終了しました 活動記録 ワークショップ「近代帝国のなかの翻訳とコネクティビティ」(Mar. 14)

2024.02.08

カテゴリ: ワークショップ

班構成: A02 知の変換C01 Digital Humanities

A02「イスラームの知の転換」はC01「デジタル・ヒューマニティーズ的手法によるコネクティビティ分析」と公募研究「18~19世紀のロシアにおけるイスラーム法学の継承をめぐるムスリム知識層の形成」との共催でワークショップ「近代帝国のなかの翻訳とコネクティビティ」を開催いたします。

皆様の参加をお待ちしております。

 

ワークショップ「近代帝国のなかの翻訳とコネクティビティ」
日時:2024年3月14日(木)、15:30~17:30
場所:東京外国語大学アジア・アフリカ言語文化研究所3階マルチメディア会議室(304) / オンライン

報告者
高松洋一(東京外国語大学AA研/A02)「「オスマン憲法」の非トルコ語公式版:翻訳者、刊行、反応」
磯貝真澄(千葉大学)「人名録が想像させるムスリム・コミュニティ:リザエッディン・ブン・ファフレッディン『事績』」

使用言語:日本語
開催形態:ハイブリッド/一般公開/無料/要事前登録

事前登録はこちらから

※事前登録締切:2024年3月13日(水)正午

 

共催: 学術変革領域研究(A)「イスラームの知の変換」(研究代表者: 野田仁(東京外国語大学AA研)、課題番号: 20H05825)/ 学術変革領域研究(A)「デジタルヒューマニティーズ的手法によるコネクティビティ分析」(研究代表者: 熊倉和歌子(慶応義塾大学)、課題番号: 20H05830)/ 公募研究(A)「18~19世紀のロシアにおけるイスラーム法学の継承をめぐるムスリム知識層の形成」(研究代表者: 磯貝真澄(千葉大学)、課題番号: 21H05371)

 

問い合わせ:shin_kato[at]aa.tufs.ac.jp

活動記録

本ワークショップでは、オスマン帝国、ロシア帝国という近代帝国において翻訳が果たした役割やウラマーが有した共同体認識について議論がおこなわれた。
高松「「オスマン憲法」の非トルコ語公式版」は、1876年12月公布の「オスマン憲法」について、多様な言語での公式の翻訳が出版されていることに注目し、翻訳者や翻訳テクスト間の関係、翻訳版に対するオスマン帝国内の臣民からの反応について検討した。
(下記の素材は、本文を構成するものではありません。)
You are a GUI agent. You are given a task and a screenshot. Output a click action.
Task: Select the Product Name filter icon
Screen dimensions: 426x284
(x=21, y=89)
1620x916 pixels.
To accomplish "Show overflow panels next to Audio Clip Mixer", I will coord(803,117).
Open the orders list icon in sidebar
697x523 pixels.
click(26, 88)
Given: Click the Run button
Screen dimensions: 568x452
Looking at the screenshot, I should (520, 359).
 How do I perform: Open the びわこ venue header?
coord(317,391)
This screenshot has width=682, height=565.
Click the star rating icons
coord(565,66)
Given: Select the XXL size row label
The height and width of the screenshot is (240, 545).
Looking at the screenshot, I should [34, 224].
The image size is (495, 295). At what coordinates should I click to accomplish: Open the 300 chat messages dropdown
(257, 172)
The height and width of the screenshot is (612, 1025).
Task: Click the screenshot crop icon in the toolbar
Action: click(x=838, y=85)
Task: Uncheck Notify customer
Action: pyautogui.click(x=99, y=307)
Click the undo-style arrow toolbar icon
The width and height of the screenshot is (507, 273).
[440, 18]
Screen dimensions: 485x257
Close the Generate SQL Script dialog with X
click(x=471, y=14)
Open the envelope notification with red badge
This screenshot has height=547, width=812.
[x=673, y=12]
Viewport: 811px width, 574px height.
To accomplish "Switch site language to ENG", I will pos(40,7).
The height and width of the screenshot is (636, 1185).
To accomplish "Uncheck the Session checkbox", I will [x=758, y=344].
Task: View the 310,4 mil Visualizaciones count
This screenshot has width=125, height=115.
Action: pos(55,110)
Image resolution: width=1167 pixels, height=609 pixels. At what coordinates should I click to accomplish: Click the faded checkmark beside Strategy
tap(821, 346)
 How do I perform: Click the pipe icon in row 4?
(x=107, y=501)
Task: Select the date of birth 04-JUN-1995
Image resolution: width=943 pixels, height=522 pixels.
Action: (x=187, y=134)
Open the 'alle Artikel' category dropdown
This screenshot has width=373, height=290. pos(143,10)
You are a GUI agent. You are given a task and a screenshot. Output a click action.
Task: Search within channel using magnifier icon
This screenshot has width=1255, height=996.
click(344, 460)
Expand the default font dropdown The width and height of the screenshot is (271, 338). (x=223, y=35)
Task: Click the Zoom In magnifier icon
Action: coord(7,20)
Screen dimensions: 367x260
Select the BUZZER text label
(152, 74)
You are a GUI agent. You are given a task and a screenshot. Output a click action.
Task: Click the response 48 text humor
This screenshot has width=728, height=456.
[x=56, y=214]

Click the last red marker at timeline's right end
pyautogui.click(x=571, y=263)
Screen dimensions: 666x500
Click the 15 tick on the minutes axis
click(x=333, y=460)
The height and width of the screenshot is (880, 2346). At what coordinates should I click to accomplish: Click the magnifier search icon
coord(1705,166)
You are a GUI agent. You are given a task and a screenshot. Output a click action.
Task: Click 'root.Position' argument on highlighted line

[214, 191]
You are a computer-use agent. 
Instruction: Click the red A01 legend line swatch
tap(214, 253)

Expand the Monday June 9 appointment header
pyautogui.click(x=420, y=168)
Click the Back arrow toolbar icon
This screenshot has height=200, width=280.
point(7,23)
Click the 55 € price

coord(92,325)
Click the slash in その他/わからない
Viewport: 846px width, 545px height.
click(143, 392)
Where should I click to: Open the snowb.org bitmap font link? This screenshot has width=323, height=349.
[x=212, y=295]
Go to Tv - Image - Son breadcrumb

翻訳が政府内の非ムスリム官僚によって担われたこと、翻訳の担い手の中には後に政府内の高官の地位に昇った人物も含まれていたこと、従来の研究が述べるように、アラビア語以外の翻訳がフランス語訳からの重訳であるとは必ずしも言えないこと、また、とりわけ、ギリシア語訳についてはオスマン・トルコ語での正文に忠実な翻訳を試み作成されたものである蓋然性が高いことが指摘された。また、憲法の公布後、様々な集団から種々の言語で執筆された感謝状が政府に対して提出されており、多言語による憲法の公布がこのような臣民からの反応を惹起したことが述べられた。質疑応答においては、この時政府に対して提出された感謝状が、それまでに提出されたものとどのように意義を異にするのか、また、なぜギリシア語訳のみフランス語訳から受けた影響が小さかったのか、などといった疑問が参加者から上がった。これに対して報告者は、前者については、憲法公布時に提出された感謝状の内容が紋切り型ではない点で異なっていること、後者については、翻訳者個々人の判断が作用したと考えるのがよいことを返答した。
磯貝「人名録が想像させるムスリム・コミュニティ」は、ヴォルガ地方生まれのムスリム知識人リザエッディン・ブン・ファフレッディンが執筆したウラマーの人名録『事績』を検討し、彼の有した同地域についての歴史や共同体に関わる認識について議論した。リザエッディンは『事績』の編纂を共同体のために教育活動をおこなった人々を記録するという意図のもとにおこなったこと、また、彼は『事績』において、ヴォルガ・ウラル地域の歴史の始まりをブルガールのイスラーム化に見出していたことが指摘され、『事績』が同地域のイスラーム共同体の歴史におけるウラマー間の人的つながりを描いたものとして位置付けられることが示された。その上で、『事績』の刊行は、読者であるウラマーからの反応を呼び、そこには出版メディアを通じた共同体意識の共有が見られることが提示された。質疑応答の際には、リザエッディンの著述に対して外部地域の学者や著作が与えた影響についての質問が出たほか、リザエッディンの思想に関する先行研究と報告者の立場との関係を再考することや、リザエッディンの著作に見える用語の意味や議論の地理的範囲についても今後さらに検討を深めることが議論に資するのではないかというコメントもみられた。